Yes, several adjustments exist: 1) Roll the body - if price moved up, roll the entire butterfly higher; if down, roll lower, 2) Convert to a condor - add another butterfly to widen the profit zone, 3) Convert to a broken wing - close one wing to add directional bias, 4) Simply close for a partial loss before max loss. In Canada, always weigh the adjustment's bid-ask cost against the benefit - wide spreads on less-liquid names can make adjustments uneconomic, in which case taking the loss is often cleaner.
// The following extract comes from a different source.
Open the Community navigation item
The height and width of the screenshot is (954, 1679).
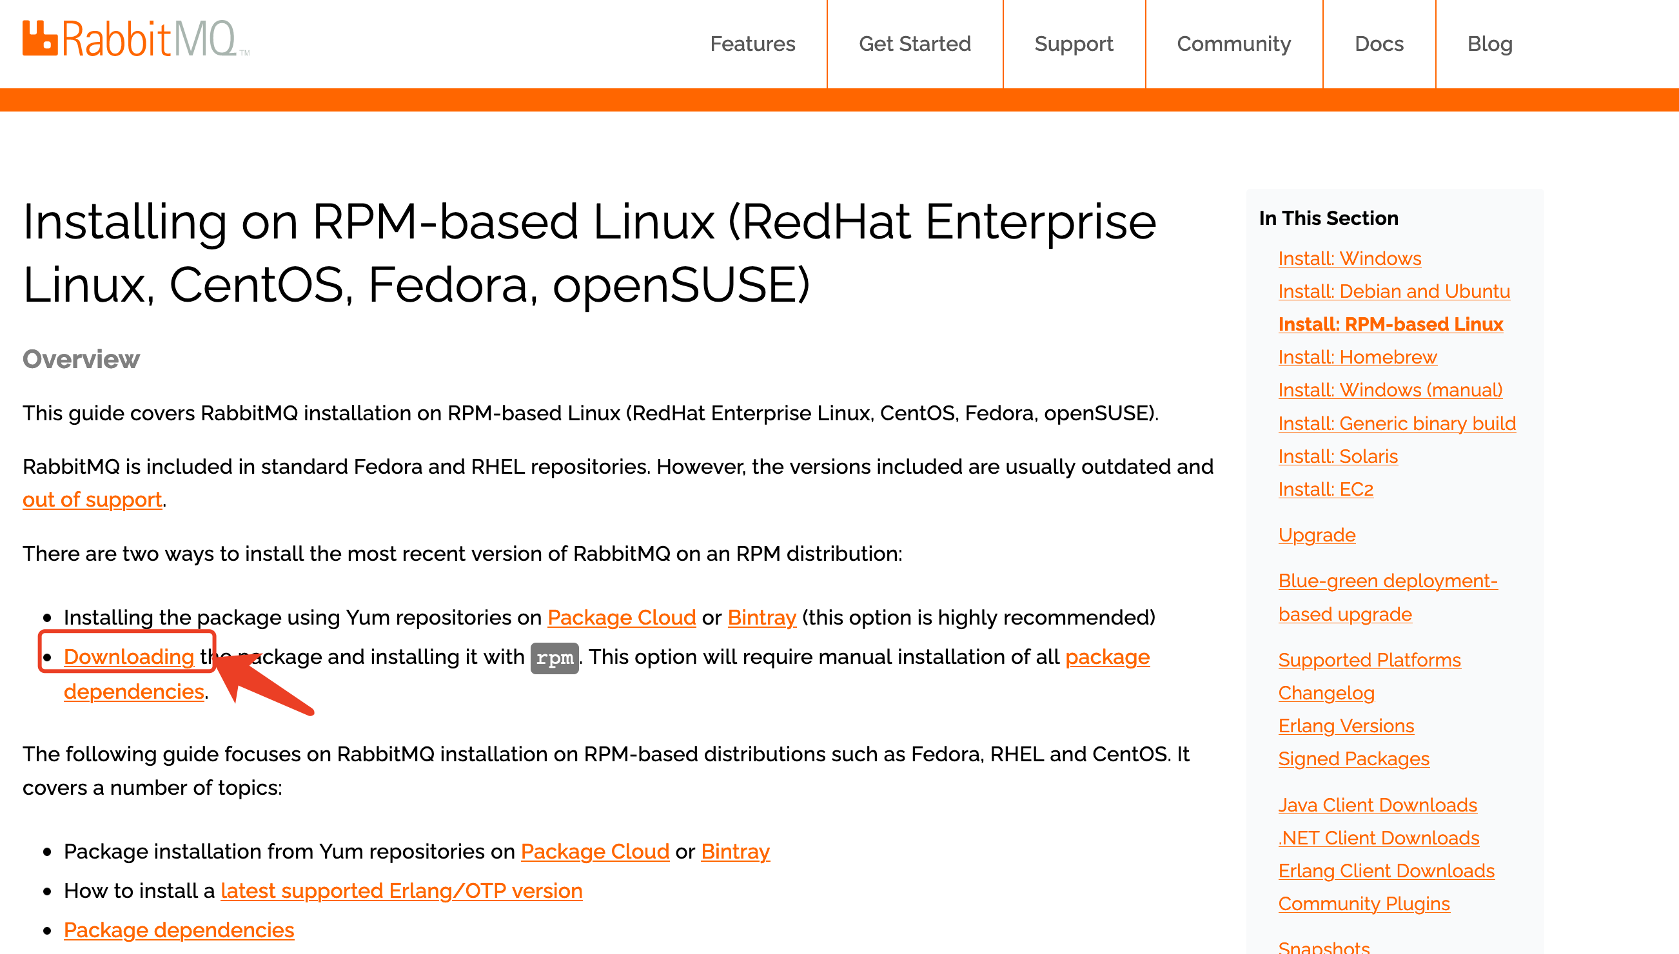[1233, 44]
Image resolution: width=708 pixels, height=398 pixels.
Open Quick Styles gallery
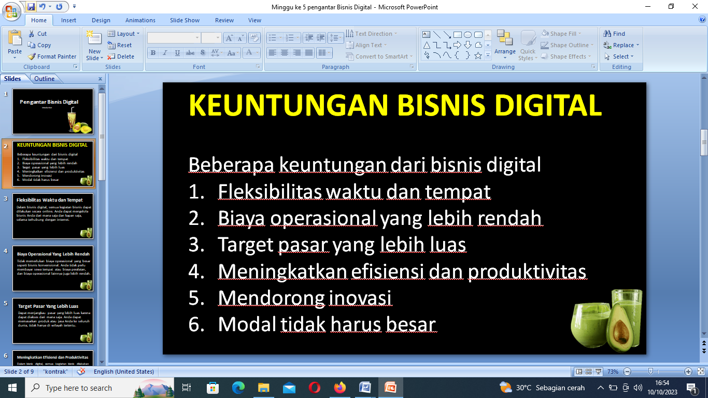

1) Identify the probable settlement range using technical/statistical analysis, 2) Place butterflies at key levels within the range (round numbers, pivots), 3) Size each according to settlement probability - higher-probability strikes get larger allocation, 4) Calculate aggregate Greeks to ensure portfolio risk is acceptable, 5) Total debit across all butterflies is your maximum risk, 6) Monitor correlation - adjacent butterflies have overlapping exposures. In Canada, restrict arrays to highly liquid underlyings such as XIU or SXO; thin names make a multi-butterfly array very hard to exit cleanly.
Expiry-day gamma is extreme at the middle strike - tiny moves cause large P&L swings - and American-style XIU/bank bodies can be assigned. Management: 1) Pre-commit to exit by a specific time regardless of position, 2) Use a percentage trailing stop rather than absolute, 3) Accept only 70-80% of max profit to exit early, 4) Check the ex-dividend calendar and close ITM short calls before the dividend, 5) Size small enough that a full loss from peak profit is acceptable. If you want to avoid assignment entirely, trade SXO index butterflies, which are European and cash-settled.
1) Identify the expected post-event settlement zone (not just direction), 2) Enter 2-5 days before the event when IV is elevated and rising, 3) Place the body at the expected settlement, not current price, 4) Size small (1-2% of capital) due to the binary nature, 5) Consider multiple butterflies if uncertain about the exact level, 6) Plan both scenarios. Canadian bank earnings season is ideal: the Big Six report within a roughly two-week window each quarter, inflating sector IV (ZEB/XFN and single names) and then crushing it - edge comes from buying cheap wings pre-event and benefiting from IV crush plus price stabilization afterward.
Compare: 1) Execution cost - calculate theoretical value and bid-ask spread for each (critical in Canada's wider-spread market), 2) Margin treatment - some brokers favour iron butterfly margin efficiency, 3) Leg risk - a 4-leg iron fly has more execution risk than a 3-leg butterfly, 4) Closing ease - which can be closed faster when needed? Run both through your CIRO-regulated broker's order system to get real quotes. Iron butterflies often fill better at ATM strikes due to higher liquidity. Track execution quality over time to determine which works best for your broker and timing.
Track: 1) Win rate by configuration (wing width, DTE, IV at entry, underlying), 2) Average winner vs average loser by configuration, 3) Profit factor by entry timing, 4) Performance by target selection method, 5) Exit type analysis - which exit method produces the best results, 6) Gamma/assignment management efficiency - how much did early exits leave on the table vs save from losses or assignment? After 50+ trades, identify which configurations show a statistical edge and scale those while eliminating underperformers. Keep detailed records, as the CRA may assess active trading as business income.